Skip to main content Skip to local navigation

Membership Awarded to Talented Course Director Dr. Lorin Schwarz

Membership Awarded to Talented Course Director Dr. Lorin Schwarz

Standing Photo of Lorin Schwarz

Faculty of Education course director Dr. Lorin Schwarz is the recipient of an awarded membership presented by the International Psychohistory Forum. Schwarz received the award after attending a conference sponsored by the International Psychohistory Forum earlier this spring.   

While attending the conference, Schwarz asked a few questions and engaged with the speakers. Afterwards, he wrote to the organizer, Paul Elovitz, thanking him for organizing and putting on such a dynamic and informative weekend of speakers and conversation. “I usually do that when I can because organizing a conference is such a big deal, I think organizers deserve some support, but in this case, it was really a good conference and I wanted to let them know how much it meant to me,” said Schwarz.

Objectives:
- A) Please reproduce the membership award article from "Faculty of Education" up to and including "earlier this spring.".
- B) Carry on the membership award article from the point where it stops.

Data segment:
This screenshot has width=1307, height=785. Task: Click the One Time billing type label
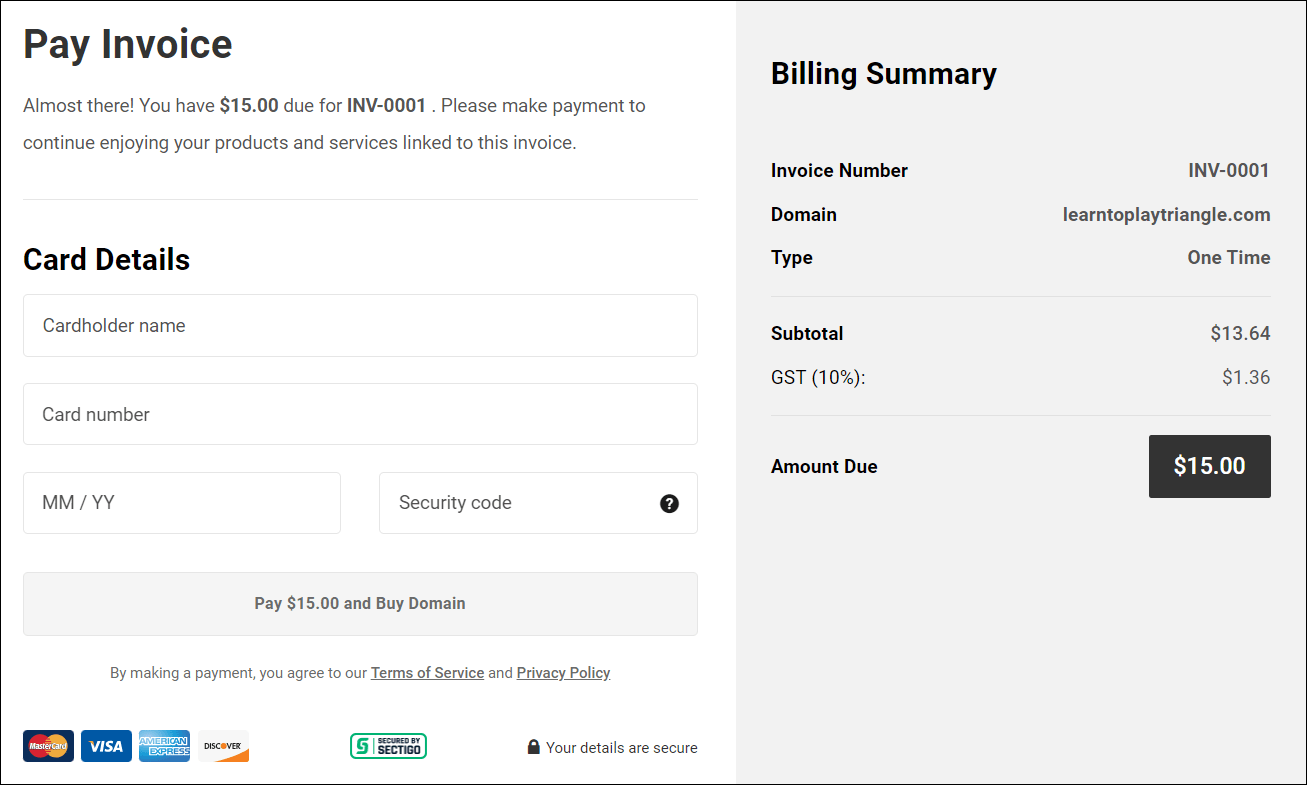[x=1229, y=257]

Responses to the exercise:
- A)
Faculty of Education course director Dr. Lorin Schwarz is the recipient of an awarded membership presented by the International Psychohistory Forum. Schwarz received the award after attending a conference sponsored by the International Psychohistory Forum earlier this spring.

- B)
Elovitz wrote back saying that he was glad it was meaningful and that Schwarz’s contribution to the discussion was noticed. He then asked Schwarz to write a review of what he learned from the conference for their journal Clio's Psyche: Understanding the Why of Culture, Current Events, History and Society. Schwarz obliged and was awarded a membership presented by the International Psychohistory Forum based on his written review. Another York University scholar, Jun Lu, a Ph.D. student in the Social and Political Thought program was a co-recipient of the award.  

 “Applying Freudian ideas to the study of history offers the same insight and advantage that an attention to interiority provides for the teacher: when we remember that everyone has an unconscious, that there's always more going on than we know, that we carry invisible histories around with us --and that the emotional world is always at play in everything that happens and how we react to what we encounter, we then act in ways that hold the possibility for more thoughtful, compassionate and rational relations with the world and with ourselves,” says Schwarz on how he applies Freudian thinking towards teaching. “Psychoanalytic thinking offers a chance for us to choose complexity over superstition and an "us against them" mentality, dynamic experience overtaken-for-grantedness, and care --perhaps even love? -- over a sense of isolation and indifference.” 

The Psychohistory Forum is an international group of scholars who apply psychoanalytic thinking and the ideas of Freud to engage with and better understand, history and culture. For more information visit their website at psychohistoryforum.com.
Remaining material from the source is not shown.